Reproduce the data below exactly as written. Pictures do not belong in the copy.

Pixel coordinate grounding data
--
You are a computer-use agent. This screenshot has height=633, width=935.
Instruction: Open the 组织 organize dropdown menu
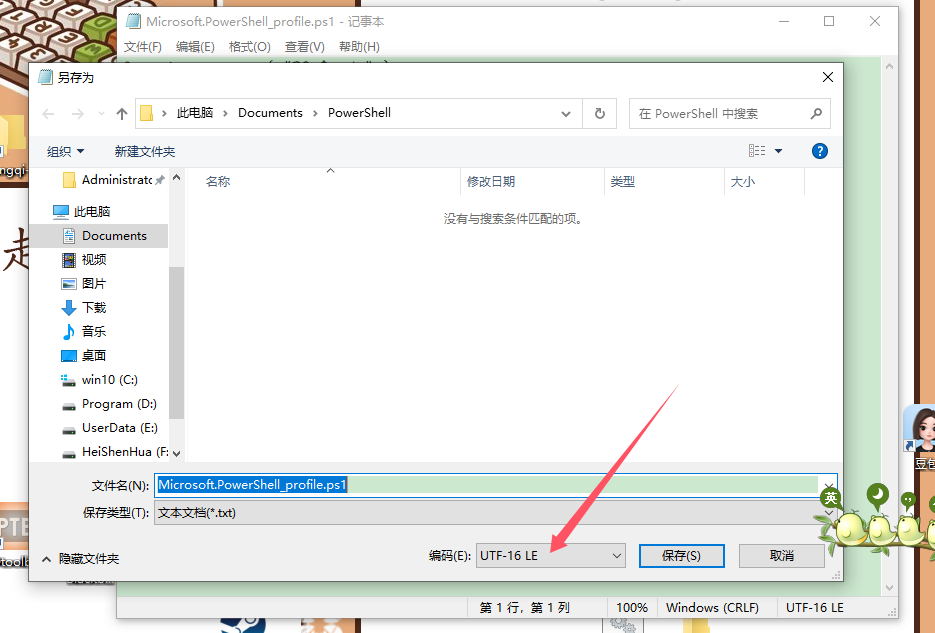66,151
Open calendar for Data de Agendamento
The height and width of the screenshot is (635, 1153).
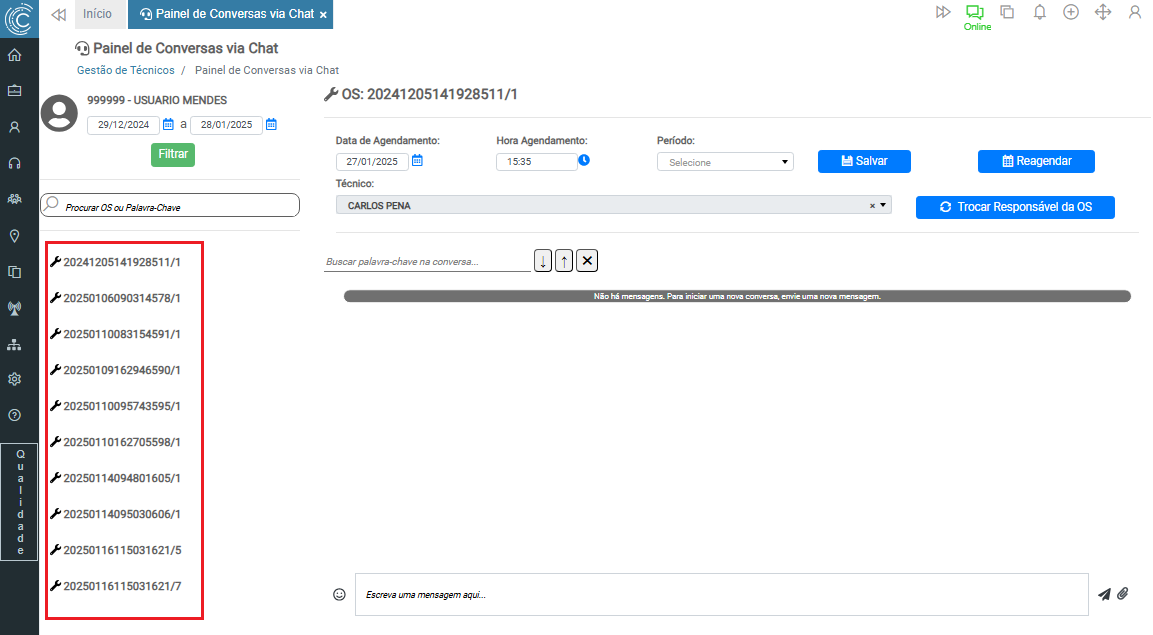pyautogui.click(x=418, y=161)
--
> **Solution for this problem**
You are a computer-use agent. This screenshot has height=633, width=935.
Instruction: Open the 组织 organize dropdown menu
66,151
Open calendar for Data de Agendamento
The height and width of the screenshot is (635, 1153).
pyautogui.click(x=418, y=161)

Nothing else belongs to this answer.